Una Píldora con Sensores para Estudiar el Sistema Digestivo

Hace poco tiempo se ha descubierto que en Australia, un grupo de investigadores ha desarrollado una píldora especial que podría tener muchas implicaciones a la hora de valorar el sistema digestivo de un paciente.

Se trata básicamente de una especie de cápsula con diversos sensores que van a ayudar a estudiar lo que ocurre a lo largo del proceso de digestión de una persona.

La cápsula tiene unas medidas de 26 mm de longitud por 9, 8 mm de diámetro. Entre los sensores que se pueden encontrar los hay para medir la temperatura y niveles de CO2, H2 y O2.

Además dispone de una pequeña batería junto con un sistema de transmisión que es lo que va a permitir que los datos lleguen a un receptor para poder estudiarlos en profundidad.

El procedimiento es simple: Hay que tragar la píldora normalmente y esperar a expulsarla de manera natural.

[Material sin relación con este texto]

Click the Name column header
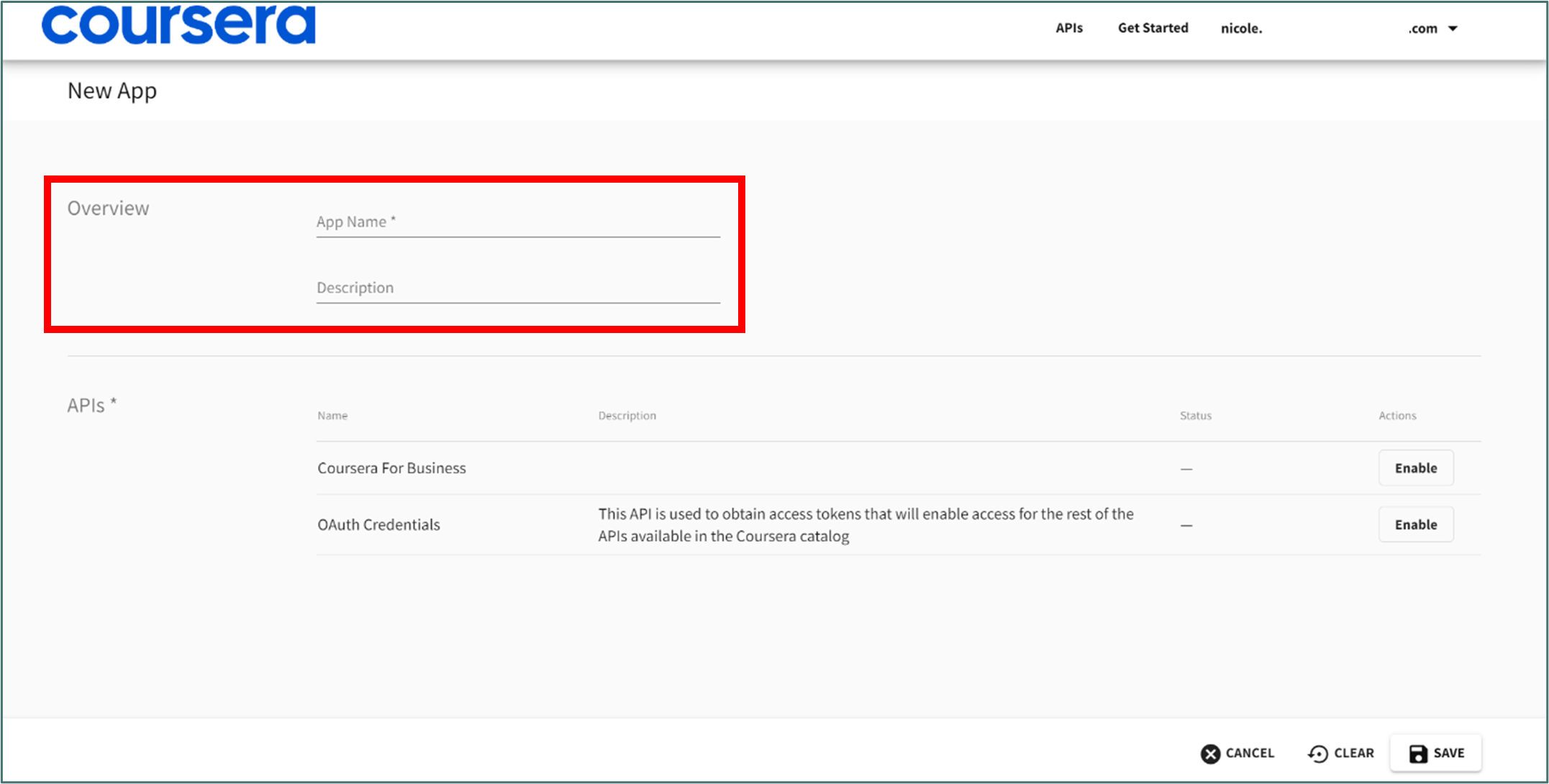This screenshot has height=784, width=1549. (x=332, y=416)
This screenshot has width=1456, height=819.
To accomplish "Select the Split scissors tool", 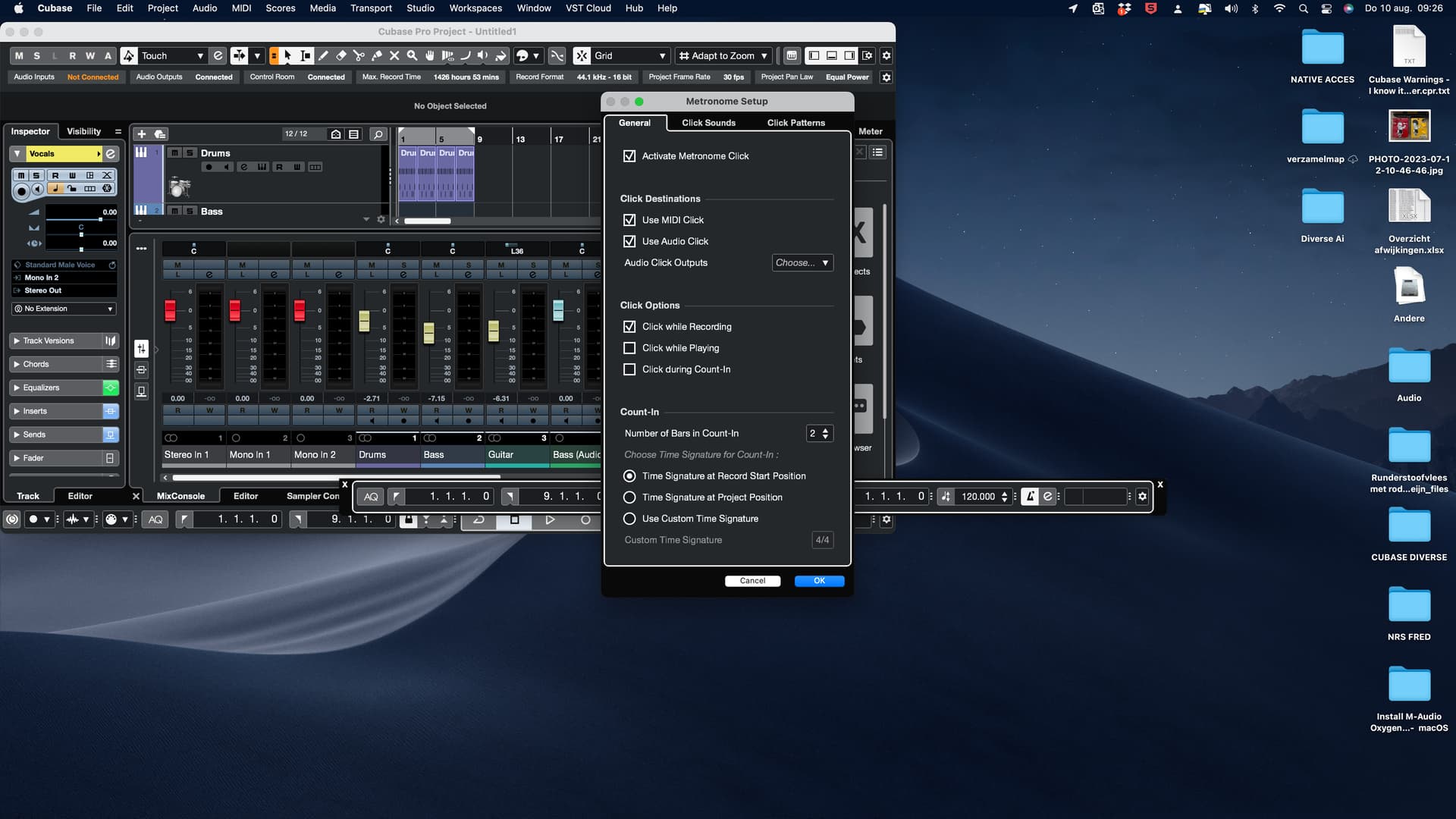I will [359, 55].
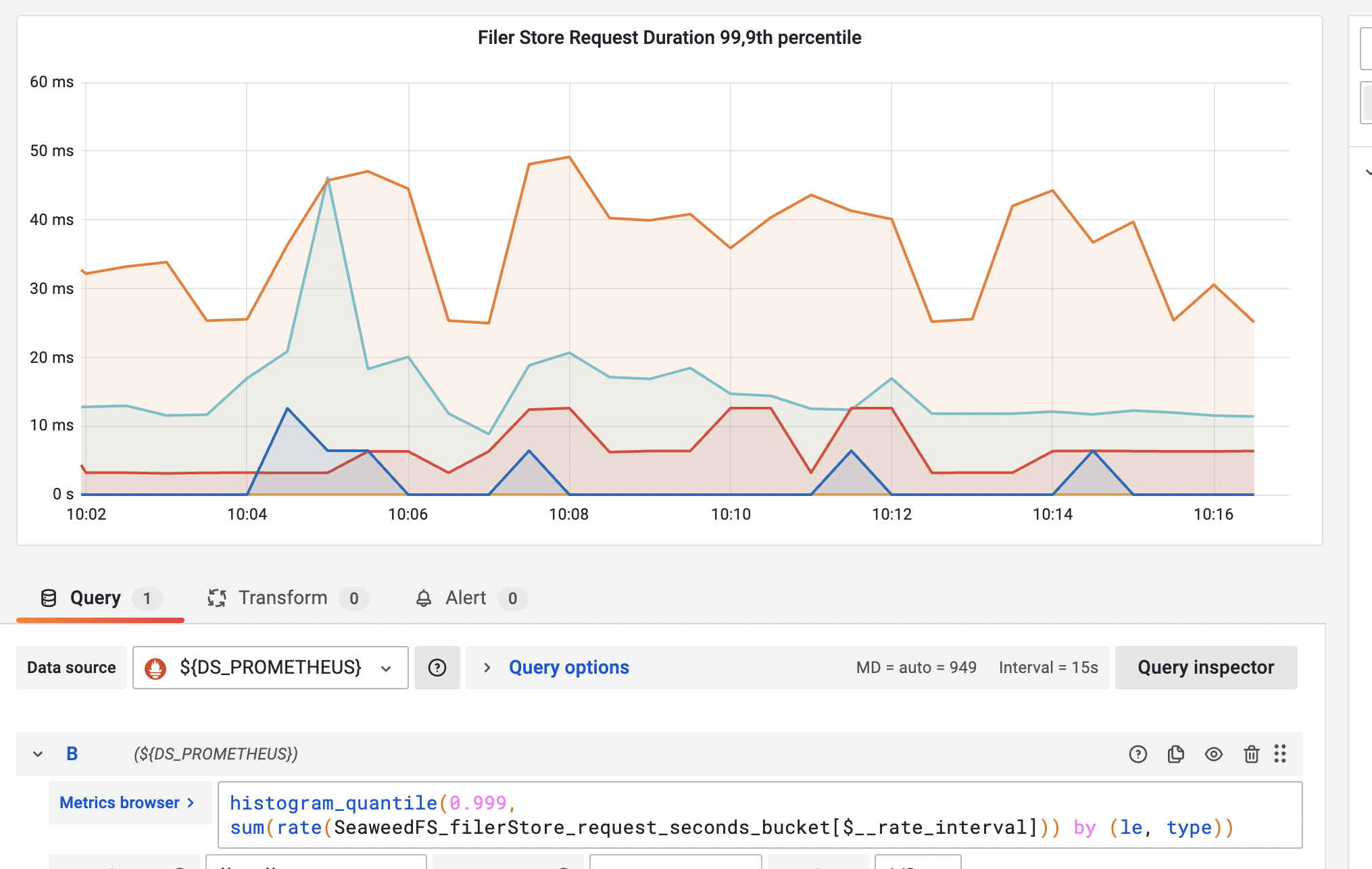Grab the query B drag handle
This screenshot has height=869, width=1372.
(x=1280, y=754)
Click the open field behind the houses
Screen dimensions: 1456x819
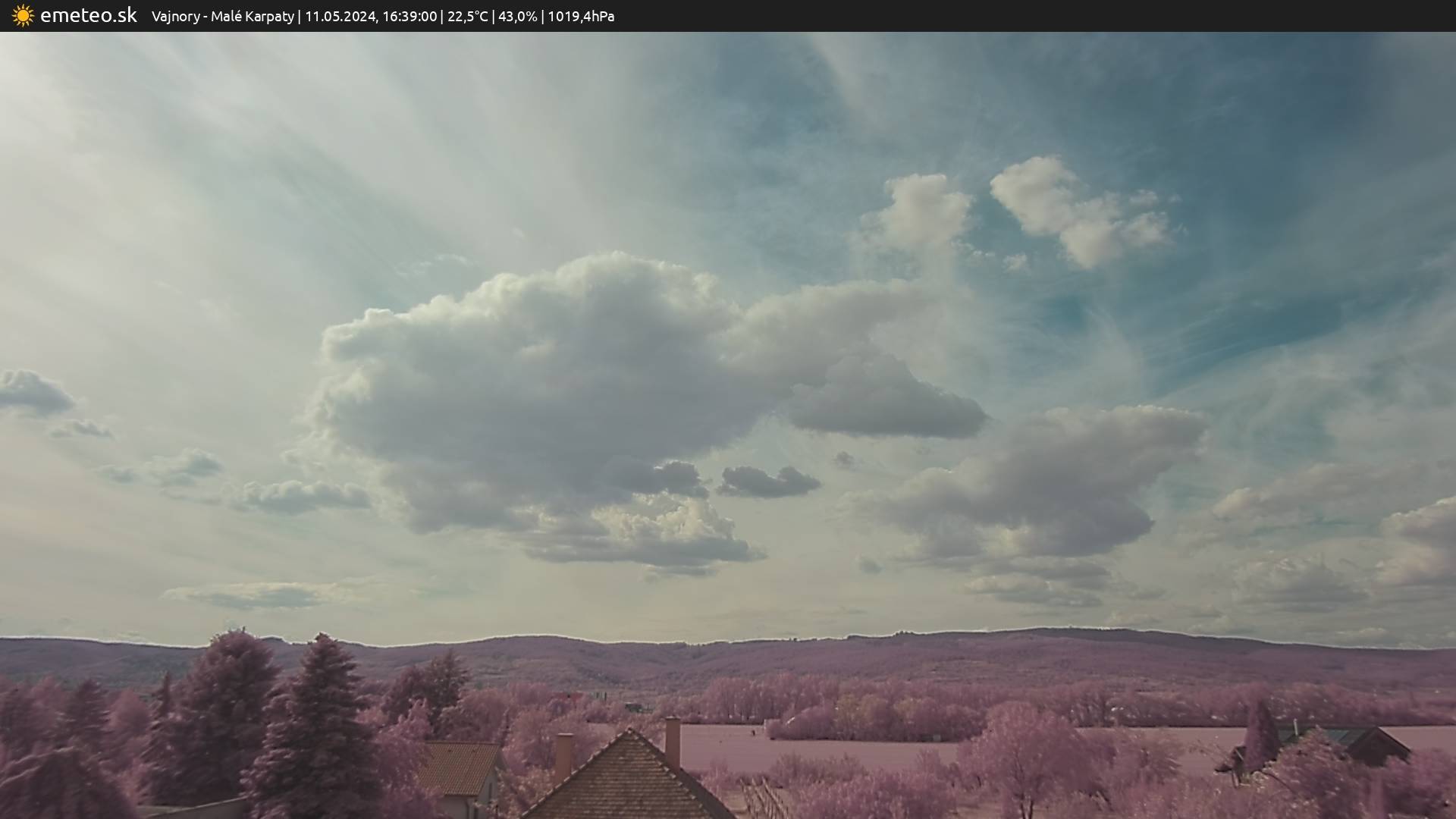[x=834, y=751]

Mediante esta técnica por ejemplo se pueden estudiar las diferencias entre las dietas ricas en fibra y las que no lo son, valorando el impacto y funcionamiento del tracto digestivo a lo largo del esófago, estómago o intestino.

Gracias a esta cápsula, los investigadores consiguen obtener datos para analizar el estado del intestino o qué tipos de comidas podrían causar problemas.

Las primeras pruebas en seres humanos permitieron estudiar de qué manera se producen y circulan los gases que se generan durante la digestión dependiendo del tipo de comida ingerida.

Se han realizado diversas pruebas clínicas de interés:

En una de las pruebas a una persona con una dieta normal, la píldora tardo 20 horas en realizar todo su recorrido. Paso 4,5 horas en el estómago, 2,5 horas en el intestino delgado y 13 horas en el colon.

En otra de las pruebas se estudió a personas con una dieta alta en fibra durante 2 días. 2 semanas más tarde realizaron la misma prueba con una dieta baja de fibras.

En el caso de la dieta alta en fibra, la píldora tardo 23 horas en salir del cuerpo. Se observaron niveles elevados de CO2 y bacterias que podrían incidir en la salud del intestino.

Después, en el caso de la dieta baja en fibra, la salida de la píldora del cuerpo de las personas se retrasó hasta más de 3 días. Los niveles de H2 habían caído de manera notable, lo que hacía indicar problemas en la fermentación.

Estos son solo algunos ejemplos de la clase de estudios que podrían realizarse mediante esta novedosa cápsula.

Según los investigadores, está píldora con sensores podría ayudar a entender aspectos relacionados con el microbioma intestinal y cómo cambia según la dieta, con su correspondiente impacto para la salud.